Sentencia Llegar tarde al trabajo no es motivo para despedir

España

Luces y sombras del exilio cubano

  • La crisis económica se ha convertido en un obstáculo para los ex presos políticos y sus familiares en su integración en España un año después de su llegada

La falta de empleo por la crisis económica se ha convertido en el principal obstáculo que han encontrado los ex presos políticos cubanos y sus familiares en su integración en España, cuando se cumple un año desde la llegada del primer grupo fruto del acuerdo entre el régimen castrista y el Gobierno español.

El Gobierno ha decidido prorrogar seis meses más las ayudas de vivienda y manutención para que los excarcelados y sus allegados puedan hacer frente al día a día mientras consiguen un trabajo, según fuentes de Cruz Roja, CEAR y Accem, las tres ONG encargadas de la acogida.

Los primeros siete disidentes aterrizaron en Madrid el 13 de julio de 2010, al día siguiente de que el Gobierno de La Habana autorizara su liberación.

Desde entonces, y hasta abril, se ha acogido a un total de 115 excarcelados y 647 familiares, que se mantienen repartidos en pisos y centros de diversas ciudades españolas.

Once disidentes se han ido de España (nueve a EEUU, uno a Chile y uno a la República Checa) y otros tres lo harán esta semana, también a Miami, apuntaron fuentes de la disidencia.

El Gobierno estableció un plan de ayuda para vivienda, alimentación, sanidad, transporte, material escolar y formación laboral por un periodo de un año, canalizada a través de las ONG.

Debido a que la casi totalidad de los ex presos y familiares no tienen trabajo, se ha tomado la decisión de prorrogar los subsidios, que rondan los 1.000 euros, según el tipo de familia.

La condición que se pone es que "las personas formen parte activa de ese proceso de integración", explicó el subdirector para Migraciones de Cruz Roja, José Javier Sánchez.

Según Sánchez, algunos consiguieron trabajos esporádicos, pero ningún contrato permanente.

"La situación no es propicia", reconoció Sánchez a la vista de la situación económica y el alto desempleo en España.

La secretaria general de CEAR, Estrella Galán, convino en que, aunque el colectivo cuenta con la "simpatía" de la sociedad española, "la crisis les está creando muchas dificultades".

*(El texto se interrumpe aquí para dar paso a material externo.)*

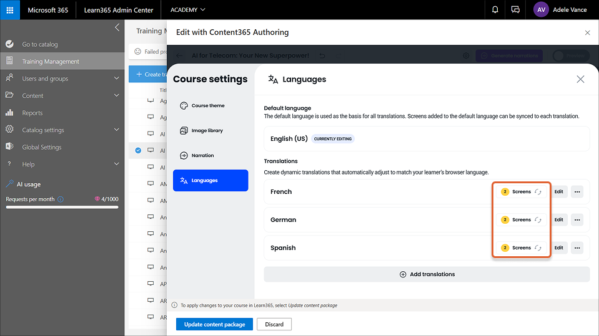The height and width of the screenshot is (336, 599).
Task: Close the Course settings Languages dialog
Action: coord(580,79)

Galán señaló que las ocupaciones encontradas "han sido en el mercado negro" por regla general, porque "muchos, ante el temor a perder las ayudas, sopesan bastante las ofertas de trabajo".

Otro de los escollos para acceder al mercado laboral es que aún no ha sido posible homologar los títulos universitarios, "un trámite muy lento y burocratizado", afirmó un portavoz de Accem. "He tratado de buscar empleo, pero no aparece por ningún lado", se lamentó Alfredo Pulido, uno de los disidentes que llegó en la primera tanda y que sigue sin convalidar su título de odontólogo.

Pulido, residente en Jerez, aseguró no tener queja del trato brindado en España -"nada es comparable con una prisión, y menos en Cuba"-, pero añadió que un empleo le ayudaría a vivir mejor.

Blas Giraldo Reyes, otro ex preso que llegó en julio de 2010, se muestra pesimista después de dejar incompleto un curso de carnicero y otro de electricista en Cullera (Valencia).

"El día a día es un poco aburrido, pero al menos no tenemos problemas de techo, alimentación e higiene", se consoló Reyes, quien quiere irse a EEUU.

Las ONG admiten que la mayor parte de los excarcelados llegaron con unas "expectativas muy altas que no se han podido cumplir".

Este sentimiento de decepción ha llevado a algunos familiares a regresar a Cuba, aunque el régimen castrista ha negado el visado a varios de ellos.

Las mediocres condiciones del hostal madrileño adonde fueron llevados al comienzo generaron fuertes críticas, aunque la opinión mayoritaria sobre el alojamiento es ahora de agrado.

Algunos disidentes disponen de ayudas para alquilar dos pisos al tratarse de "familias muy extensas", apuntó Galán, al incluir en ocasiones a su esposa y a su anterior mujer con sus respectivos hijos y parientes.

Las quejas que también hubo en los primeros meses sobre el "limbo jurídico" de los excarcelados se han ido suavizando igualmente.

El Gobierno ha concedido hasta ahora el estatus de refugiado político a 53 disidentes o familiares, y a otras cerca de 400, el de la protección subsidiaria, un régimen más flexible que el del asilo.

Dos de los ex presidiarios han tenido hijos en España después de que sus esposas viajaran embarazadas desde Cuba.

Falta por resolverse la situación legal de los últimos excarcelados, entre los que habría presos comunes conflictivos que el Gobierno cubano aprovechó para liberar, según denunciaron algunos grupos de la disidencia.